What do I think of Matthew Dickerson and David O’Hara’s book on fairy tales? Let’s plunge into the Deeper Waters and find out.
One of the authors, Matthew Dickerson, sent me a free copy of this book in PDF format so my thanks to him. A friend recommended I read this book after I spoke at an event he was at. Immediately, I got in touch with the authors thinking this would be a great topic for a podcast. I have been a fantasy fan all my life, though I must admit I don’t get to read as much as I used to, though I used to read books in Dragonlance, Forgotten Realms, and Terry Brooks’s Landover series.
The authors write from a Christian perspective and set the groundwork which is largely indebted to Lewis and Tolkien. These are two authors that do not have their own chapters in the book because nearly everything in it owes some debt to them. I have often told people today that if we enjoy any kind of role-playing game today, we owe that to Tolkien.
The writers start with a look at what is meant by myth. They think the Bible contains mythical elements, but by this they do not mean untrue. That is for the historians to decide. What they mean is a story that is meant to teach us a greater truth than we would find on our own. A person who holds to Biblical inerrancy need not fear this.
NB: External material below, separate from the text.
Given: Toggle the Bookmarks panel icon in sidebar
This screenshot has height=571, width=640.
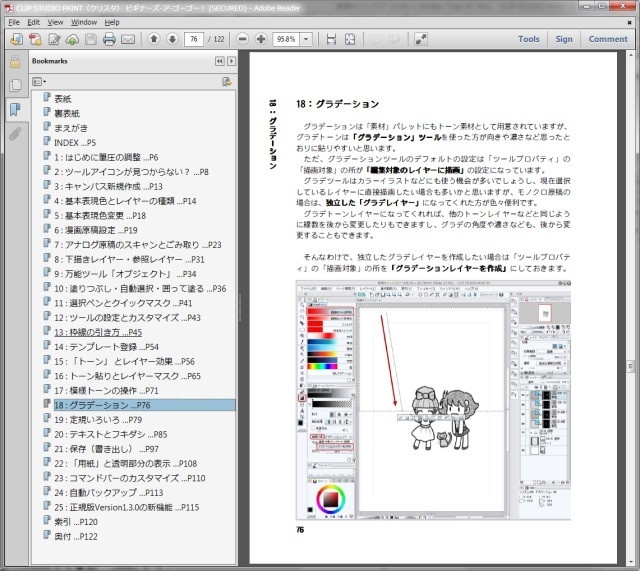Looking at the screenshot, I should 14,108.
They also look at various writers and not just Christian ones. Most noted is the look at Philip Pullman. He is a decidedly non-Christian writer with a war in his series going on against YHWH and the evils of the church. Still, in his work he can’t seem to help but meet the criteria for a fairy tale and some of it in fact undermines his own case.
One of the main ones I was interested in of course was Harry Potter. There is talk on how magic is used in the books. Those interested will obviously need to pick up the books themselves, but the stories belong in the classic tradition of fairy tale. I thoroughly appreciated this part as I am an avid fan of the Harry Potter series having read all the books, including the latest one that has been released which is more of a play.
I also found myself intrigued by other works, such as ordering from the library The Book of the Dun Cow by Walter Wangerin Jr. My copy has not arrived yet, but the writers have a chapter dedicated to this one and the whole premise was intriguing. I left this book with a greater appreciation of the genre of fairy tale. Now that doesn’t mean that I’ll suddenly find the time to read them, but I can easily agree with Lewis that a man need not fear any embarrassment from reading fairy tales. These aren’t just for children. They are a good way of getting past the watchful dragons.
Those interested in fairy tales and fantasy should read this book. Christians concerned about fantasy literature also should read it. I find a lot of criticisms of fairy tales and such come from not appreciating them as fairy tales. This book will help clear up a lot of confusion if it is listened to.